• Passage to read:
## start
On both issues, the Republicans
who control the House of Representatives have demanded concessions from
Mr Obama and his fellow Democrats in return for funding the government's
continued operation and for raising the debt ceiling.
Chiefly, the Republicans demand the repeal, delay or
defunding of a healthcare reform law - dubbed Obamacare - passed by the
Democrats in 2010.Major portions of that law, which was subsequently validated by the US Supreme Court and was a major issue in the 2012 presidential election, took effect on Tuesday.
'Profound impact' On Wednesday, Mr Obama met the heads of some of Wall Street's biggest banks - including JPMorgan Chase, Goldman Sachs and Bank of America - to discuss the debt ceiling and other economic issues.
Following the meeting, Mr Obama told CNBC "it's important for them to recognise that this is going to have a profound impact on our economy and their bottom lines".
Mr Obama also said he was unwilling to negotiate "with the extremist wing of one party" as the 17 October deadline neared.
"The message I have for the [Congressional] leaders is, as soon as we get a clean piece of legislation that reopens the government... until we get that done, until we make sure that Congress allows [the Department of the Treasury] to pay for things that Congress itself already authorised, we are not going to engage in a series of negotiations," he said.
## end
• Data block:
## start
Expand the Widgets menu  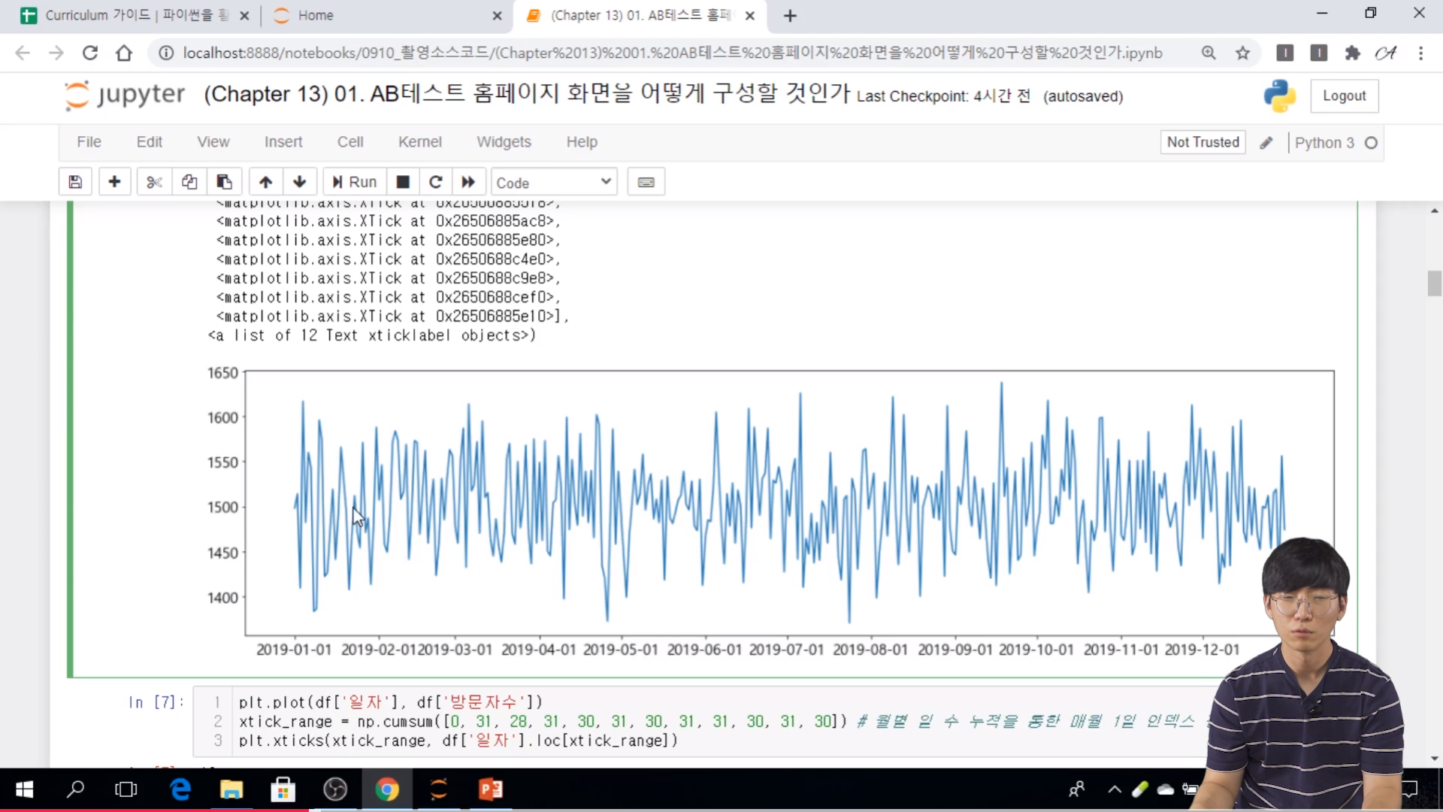(504, 142)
## end
• What this exercise asks:
1) In the passage on the debt ceiling dispute, what deadline did Mr Obama say was nearing?
2) Extend the passage on the debt ceiling dispute, picking up after its final sentence.

• Task answers:
1) The 17 October deadline.

2)
As foreign markets anxiously monitored the US budget crisis, European Central Bank chief Mario Draghi warned that a protracted shutdown was "a risk not only for the US, but also the world economy".
'Asking for fairness' On Wednesday evening Mr Obama met Republican House Speaker John Boehner, as well as Senate Republican leader Mitch McConnell, Democratic Senate Majority Leader Harry Reid and House Minority Leader Nancy Pelosi at the White House.
Mr Boehner later left the talks complaining that the Democrats would not negotiate.
"All we're asking for here is a discussion and fairness for the American people under Obamacare,'' he told reporters.
Nancy Pelosi, however, accused the Republicans of "moving the goalposts" on the budget deal.
Harry Reid said Democrats were "locked in tight on Obamacare'' and neither the president nor Democrats in Congress would accept changes to the law as the price for a deal on reopening the government.
But doing so would risk his standing with the most conservative elements of his caucus.
Earlier on Wednesday, senior US intelligence officials warned the shutdown of the government seriously damaged the ability of spy agencies to protect the US.
Director of National Intelligence James Clapper told a Senate panel that an estimated 70% of intelligence workers had been placed on unpaid leave.
Also on Wednesday, the White House announced Mr Obama would cut short a planned four-nation tour of Asia next week.
He will attend regional summits in Indonesia and Brunei, but skip Malaysia and the Philippines due to the government shutdown.
The US government ceased operations deemed non-essential at midnight on Tuesday, when the previous budget expired.
National parks and Washington's Smithsonian museums are closed, pension and veterans' benefit cheques will be delayed, and visa and passport applications will go unprocessed.
However, members of the military will be paid.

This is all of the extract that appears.